Dans ce discours, le président a expliqué que la France réorganisera ses bases militaires en Afrique. Souhaitez-vous la fermeture de celle d'Abidjan ?

 

Le fait qu'il ait dit qu'il n'y aurait plus de base en Côte d'Ivoire nous convient parfaitement.

 

À cause de la crise, de nombreux Français ont fui la Côte d'Ivoire. Une aide est-elle envisageable pour compenser les pertes qu'ils ont subies et les aider au retour ?

 

La communauté française en Côte d'Ivoire a diminué et c'est naturel.
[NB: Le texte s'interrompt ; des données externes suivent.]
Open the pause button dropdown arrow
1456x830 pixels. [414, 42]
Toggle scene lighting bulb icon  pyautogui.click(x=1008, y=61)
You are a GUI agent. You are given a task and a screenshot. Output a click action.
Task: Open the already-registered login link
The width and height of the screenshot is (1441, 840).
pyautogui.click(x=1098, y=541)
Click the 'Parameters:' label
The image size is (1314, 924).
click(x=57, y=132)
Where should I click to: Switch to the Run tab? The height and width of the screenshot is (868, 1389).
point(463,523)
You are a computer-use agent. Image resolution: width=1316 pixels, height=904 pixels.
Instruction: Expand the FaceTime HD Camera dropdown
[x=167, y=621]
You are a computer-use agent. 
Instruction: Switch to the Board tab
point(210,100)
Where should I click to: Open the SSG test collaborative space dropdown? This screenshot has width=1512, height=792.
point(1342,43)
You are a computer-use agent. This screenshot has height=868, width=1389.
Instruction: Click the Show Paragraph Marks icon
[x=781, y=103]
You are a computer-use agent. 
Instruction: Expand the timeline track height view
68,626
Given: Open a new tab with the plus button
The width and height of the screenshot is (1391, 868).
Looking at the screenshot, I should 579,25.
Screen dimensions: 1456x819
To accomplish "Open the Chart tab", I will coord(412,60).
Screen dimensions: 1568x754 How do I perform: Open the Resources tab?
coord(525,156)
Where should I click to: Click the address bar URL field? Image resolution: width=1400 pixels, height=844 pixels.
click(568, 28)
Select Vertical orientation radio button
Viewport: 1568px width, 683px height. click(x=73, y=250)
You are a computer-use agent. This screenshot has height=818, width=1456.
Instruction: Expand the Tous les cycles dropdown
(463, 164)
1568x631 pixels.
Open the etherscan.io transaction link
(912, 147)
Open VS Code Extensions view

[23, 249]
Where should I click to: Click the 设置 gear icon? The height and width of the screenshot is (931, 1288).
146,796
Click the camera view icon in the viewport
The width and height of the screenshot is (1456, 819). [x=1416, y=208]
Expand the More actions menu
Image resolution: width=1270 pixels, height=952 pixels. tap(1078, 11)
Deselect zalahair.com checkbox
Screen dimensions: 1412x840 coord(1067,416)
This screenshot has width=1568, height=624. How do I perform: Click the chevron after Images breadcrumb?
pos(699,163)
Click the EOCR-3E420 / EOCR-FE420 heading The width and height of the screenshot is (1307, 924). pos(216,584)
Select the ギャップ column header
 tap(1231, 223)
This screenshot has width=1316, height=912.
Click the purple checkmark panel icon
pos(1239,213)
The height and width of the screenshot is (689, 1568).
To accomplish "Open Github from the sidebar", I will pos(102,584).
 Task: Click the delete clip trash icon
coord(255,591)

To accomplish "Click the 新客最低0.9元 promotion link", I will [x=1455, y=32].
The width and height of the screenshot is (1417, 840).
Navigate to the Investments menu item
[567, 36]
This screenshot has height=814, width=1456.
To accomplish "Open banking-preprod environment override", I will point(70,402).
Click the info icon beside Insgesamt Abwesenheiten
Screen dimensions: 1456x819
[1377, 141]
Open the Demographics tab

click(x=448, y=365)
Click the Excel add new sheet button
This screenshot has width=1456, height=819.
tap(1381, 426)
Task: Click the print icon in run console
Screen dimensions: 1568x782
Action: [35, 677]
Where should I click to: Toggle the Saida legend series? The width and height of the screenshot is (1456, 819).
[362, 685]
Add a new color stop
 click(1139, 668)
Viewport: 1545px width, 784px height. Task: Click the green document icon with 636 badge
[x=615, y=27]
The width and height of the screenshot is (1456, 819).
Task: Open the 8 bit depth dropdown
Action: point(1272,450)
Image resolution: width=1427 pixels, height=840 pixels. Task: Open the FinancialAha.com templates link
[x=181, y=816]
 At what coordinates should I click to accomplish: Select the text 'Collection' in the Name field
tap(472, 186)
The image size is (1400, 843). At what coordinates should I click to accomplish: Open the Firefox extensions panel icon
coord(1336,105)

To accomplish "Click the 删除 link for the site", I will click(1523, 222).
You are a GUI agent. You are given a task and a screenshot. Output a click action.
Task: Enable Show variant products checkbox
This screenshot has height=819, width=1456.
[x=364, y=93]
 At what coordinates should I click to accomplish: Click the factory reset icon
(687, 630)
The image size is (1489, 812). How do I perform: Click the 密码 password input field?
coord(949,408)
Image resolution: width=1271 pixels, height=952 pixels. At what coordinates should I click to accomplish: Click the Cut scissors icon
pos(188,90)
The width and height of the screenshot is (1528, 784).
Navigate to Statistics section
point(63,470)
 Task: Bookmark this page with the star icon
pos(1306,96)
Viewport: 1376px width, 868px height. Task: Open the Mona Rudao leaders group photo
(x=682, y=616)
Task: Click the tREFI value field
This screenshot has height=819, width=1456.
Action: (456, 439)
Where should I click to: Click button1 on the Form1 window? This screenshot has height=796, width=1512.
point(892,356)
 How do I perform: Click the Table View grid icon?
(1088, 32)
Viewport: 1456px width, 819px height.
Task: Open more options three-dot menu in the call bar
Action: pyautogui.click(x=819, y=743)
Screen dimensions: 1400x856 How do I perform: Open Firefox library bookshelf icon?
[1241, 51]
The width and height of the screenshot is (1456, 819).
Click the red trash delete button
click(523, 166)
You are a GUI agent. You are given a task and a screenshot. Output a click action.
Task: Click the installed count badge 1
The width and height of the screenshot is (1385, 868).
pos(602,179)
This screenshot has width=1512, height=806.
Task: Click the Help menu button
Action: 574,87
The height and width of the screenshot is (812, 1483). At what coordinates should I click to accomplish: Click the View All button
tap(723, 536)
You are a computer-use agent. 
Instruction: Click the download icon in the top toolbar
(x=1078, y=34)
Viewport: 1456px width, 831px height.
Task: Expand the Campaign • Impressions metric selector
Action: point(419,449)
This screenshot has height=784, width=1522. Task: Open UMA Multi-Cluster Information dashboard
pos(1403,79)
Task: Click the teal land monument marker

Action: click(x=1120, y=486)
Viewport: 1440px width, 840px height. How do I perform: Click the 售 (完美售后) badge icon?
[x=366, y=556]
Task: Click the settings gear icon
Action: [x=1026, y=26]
Mais pour le reste je pense que la Côte d'Ivoire profite des entreprises qui y sont installées. C'est pour ça que nous avons fait des efforts. Nous avons refait l'école française qui ouvrira en septembre. Et pour les petites entreprises qui sont parties, nous avons créé une caisse.

 

L'élection présidentielle est prévue le 30 novembre. Or, compte tenu des retards observés dans sa préparation, cette date semble aujourd'hui très difficile à tenir…

 

Ce débat n'est pas important. Les gens se fondent sur des choses qui sont secondaires. Nous avons fixé une date. Ce qui est important, c'est que l'on avance vers les élections. Si aujourd'hui on me dit que l'établissement des listes électorales a pris une semaine, un mois de retard… on verra. Mais ce n'est pas le gouvernement qui organise le scrutin ; c'est la commission électorale indépendante.

Pour le moment, elle nous dit que la date est tenable. Mais si elle nous assure qu'il faut les faire plus tôt ou plus tard, nous verrons si c'est fondé. Pour moi, le plus tôt sera le mieux car il faut légitimer de nouveau le pouvoir en Côte d'Ivoire. Le gouvernement est devenu un gouvernement de partis. Ce n'est pas bon.

 

Les principales difficultés pour tenir l'élection sont l'établissement des listes électorales et le désarmement effectif des milices, ce qui n'est toujours pas le cas…

 

Pour le désarmement, il faut poser la question au premier ministre. Mais ce n'est pas là que nous voyons la difficulté. Elle est plutôt dans la capacité des organes techniques à distribuer les cartes d'électeur.

Aujourd'hui, on peut voyager dans tout le pays. C'est une étape importante.